Primary biliary cirrhosis may respond to Combivir treatment

Last Updated: 2005-01-07 15:15:22 -0400 (Reuters Health)

NEW YORK (Reuters Health) - The inflammation, bile duct injury and ductopenia associated with the autoimmune disorder primary biliary cirrhosis (PBC) may respond to treatment with the antiretroviral agent Combivir (zidovudine/lamivudine, GlaxoSmithKline), results of a pilot study suggest.

Lead investigator Dr. Andrew L. Mason and colleagues previously reported that PBC is associated with infection by human betaretrovirus (see Reuters Health report, June 23, 2003.)

In the current report, published in the December issue of the American Journal of Gastroenterology, Dr. Mason, a hepatologist currently based at the University of Alberta in Edmonton, Canada, and his team first studied a cohort of 11 patients treated with lamivudine only (150 mg/day).

After 1 year, however, they observed either no improvement or progression in necroinflammatory scores, bile duct injury and fibrosis. There were also no significant biochemical changes.

A second cohort of 11 patients (including 7 patients from the first trial) received lamivudine 150 mg and zidovudine 300 mg (Combivir) b.i.d. After 1 year, the subjects exhibited improvements in necroinflammatory scores (p < 0.03), bile duct injury scores (p < 0.02), and portal tracts with demonstrable bile ducts (p < 0.05).

All patients in the Combivir group also had significant improvements or normalization of serum aspartate aminotransferase, alanine aminotransferase and alkaline phosphatase by 6 months.
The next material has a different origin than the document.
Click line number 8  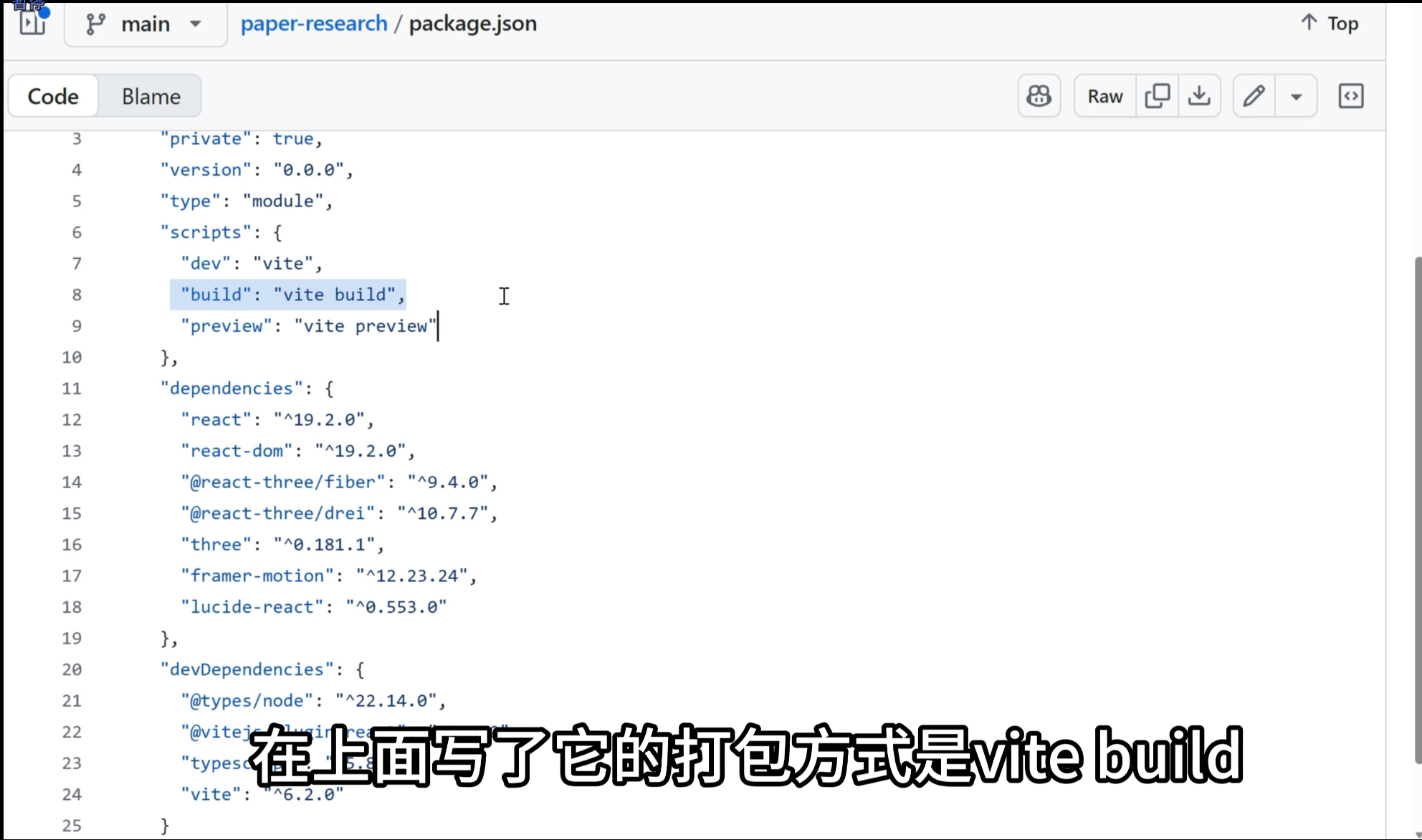point(76,295)
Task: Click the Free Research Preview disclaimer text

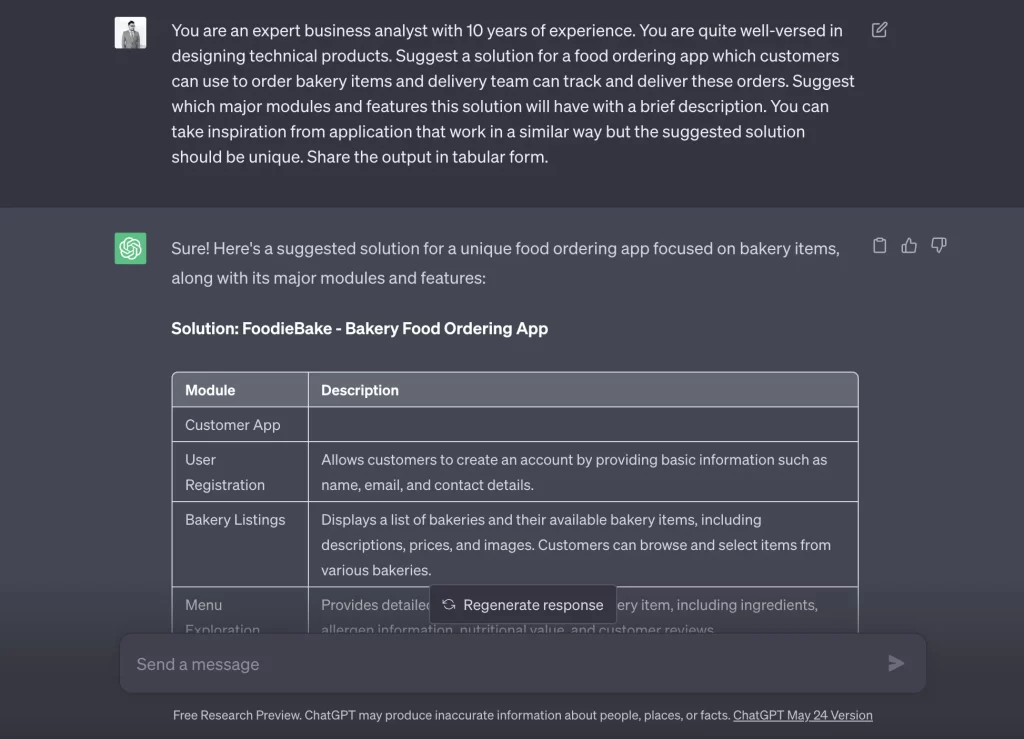Action: tap(450, 715)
"We believe that this antiviral study provides additional support for a retroviral involvement in the pathogenesis of PBC and offers some reassurance that 1-year treatment is relatively safe," the authors conclude. They note that a multicenter, placebo-controlled study of combination antiviral therapy is currently underway.
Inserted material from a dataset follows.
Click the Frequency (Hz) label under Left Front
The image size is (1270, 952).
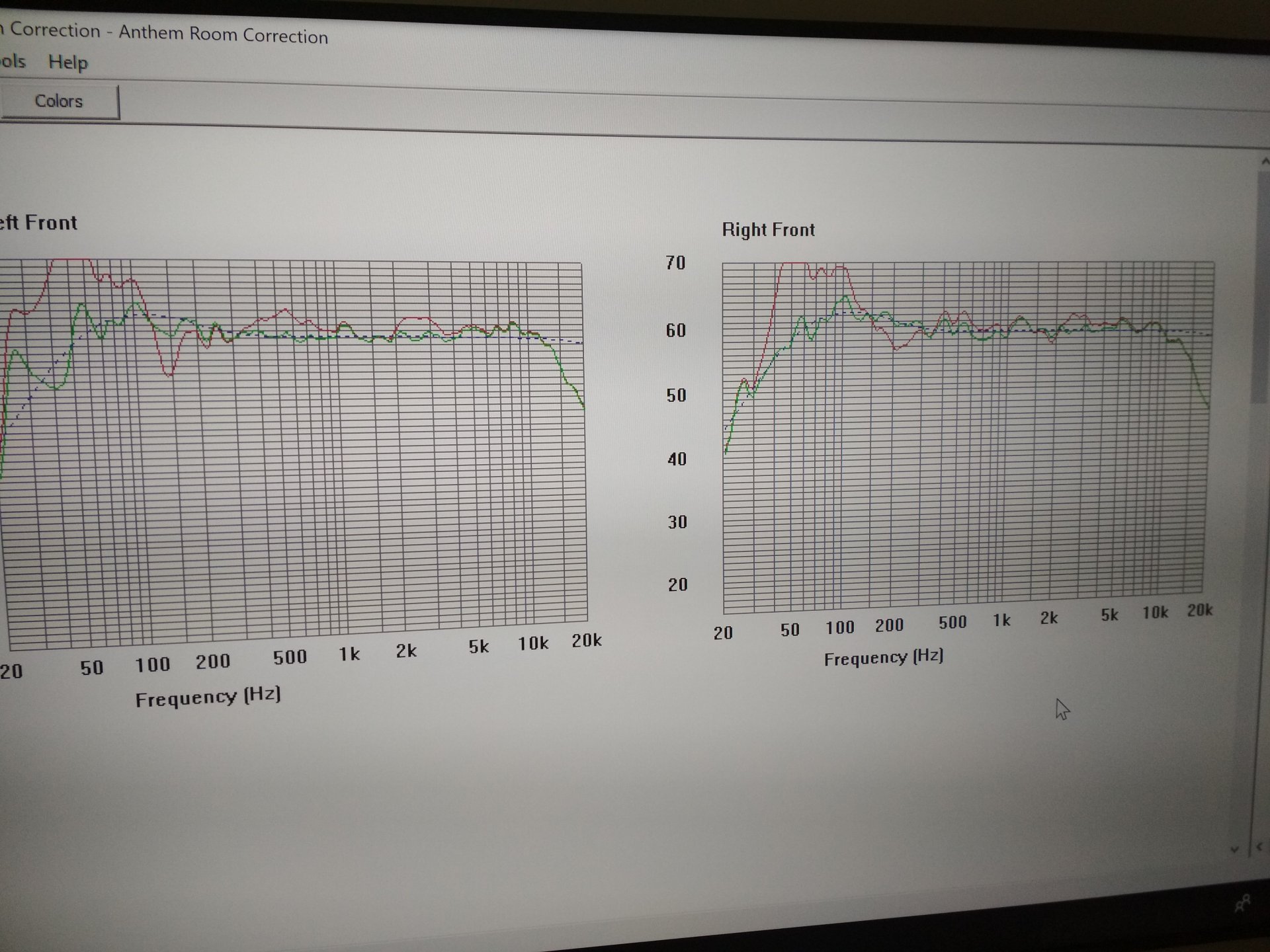[x=208, y=697]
In a related editorial, Dr. M. Eric Gershwin of University of California at Davis and Dr. Carlo Selmi at the University of Milan in Italy suggest that Dr. Mason's group has put "the cart before the horse," by failing to provide more evidence that retroviral infection is the cause of PBC.

"None of us knows what causes PBC and we all depend on evidence-based research with the use of rigorous controls to ascertain this critical question," they write. They believe that clinical trials of antiretroviral drugs are premature and should await further delineation of the mechanisms involved in PBC.

Am J Gastroenterol 2004;99:2348-2358.